It would probably also be a good idea to be able to configure a different cache server for backend fetches to avoid cache trashing and be able to allocate cache size separately for originals.

What do you think about the idea?

I'm a bit undecided, because in many cases this can just as well be built using a simple reverse proxy in nginx and pointing the http_engine_host at that proxy. Then again the same can be said for the caching of job results. In my current deployments of the rack dragonfly I've just put an nginx proxy in front of it, so the rack app is idle unless new images are added.

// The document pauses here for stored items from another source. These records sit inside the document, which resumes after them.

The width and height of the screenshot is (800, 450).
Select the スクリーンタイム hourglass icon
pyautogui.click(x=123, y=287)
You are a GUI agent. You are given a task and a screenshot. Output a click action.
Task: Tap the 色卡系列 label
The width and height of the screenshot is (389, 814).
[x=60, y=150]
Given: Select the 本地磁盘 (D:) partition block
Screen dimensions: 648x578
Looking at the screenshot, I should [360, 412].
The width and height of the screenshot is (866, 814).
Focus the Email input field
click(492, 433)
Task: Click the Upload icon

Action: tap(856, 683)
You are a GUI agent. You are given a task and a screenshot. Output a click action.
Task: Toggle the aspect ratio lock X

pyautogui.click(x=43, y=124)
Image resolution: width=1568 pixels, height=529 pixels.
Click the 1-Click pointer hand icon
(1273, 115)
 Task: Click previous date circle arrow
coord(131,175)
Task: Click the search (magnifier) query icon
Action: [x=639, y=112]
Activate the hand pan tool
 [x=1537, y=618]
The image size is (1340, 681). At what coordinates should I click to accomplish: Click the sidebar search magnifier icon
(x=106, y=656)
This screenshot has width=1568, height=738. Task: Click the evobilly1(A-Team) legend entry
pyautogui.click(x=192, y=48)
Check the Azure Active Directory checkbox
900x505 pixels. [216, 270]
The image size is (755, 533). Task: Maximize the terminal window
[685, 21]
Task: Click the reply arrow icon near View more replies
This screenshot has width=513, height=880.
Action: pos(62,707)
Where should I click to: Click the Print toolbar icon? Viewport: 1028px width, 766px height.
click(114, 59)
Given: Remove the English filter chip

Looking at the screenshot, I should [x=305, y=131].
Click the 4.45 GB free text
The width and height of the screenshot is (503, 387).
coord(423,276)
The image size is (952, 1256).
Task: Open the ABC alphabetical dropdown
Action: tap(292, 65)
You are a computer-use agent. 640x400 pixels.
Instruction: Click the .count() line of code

Claudio Ortolina · Answer 1 · Mon Aug 03 2015 17:05:57 GMT+0800 (China Standard Time)

This was present in the initial architecture, but it was taken out for 2 reasons:

being deployed on Heroku, the http fetch cache had to be in an external memcache instance.
the time needed to fetch from memcache was similar to the time needed to fetch from http, so there was no real performance gain.

What you suggest could be useful in case of a dedicated deployment, where all caches are kept in memory on the same machine. Happy to dig out the old commits if needed.

Claudio Ortolina · Answer 2 · Mon Aug 03 2015 17:07:21 GMT+0800 (China Standard Time)

In terms of implementation, this is what we had: 20a1634

Felix Bünemann · Answer 3 · Mon Aug 03 2015 20:19:13 GMT+0800 (China Standard Time)

Thanks, I should probably build a small test script that requests multiple versions of the same original and compare performance benefits. This should be most beneficial when the latency to the origin (engine) is high.

Claudio Ortolina · Answer 4 · Fri Aug 07 2015 15:01:49 GMT+0800 (China Standard Time)

Sounds good. Do you still consider this open?

Felix Bünemann · Answer 5 · Fri Aug 07 2015 17:57:38 GMT+0800 (China Standard Time)

Let's close for now. I can re-open if I find backend caching to be beneficial.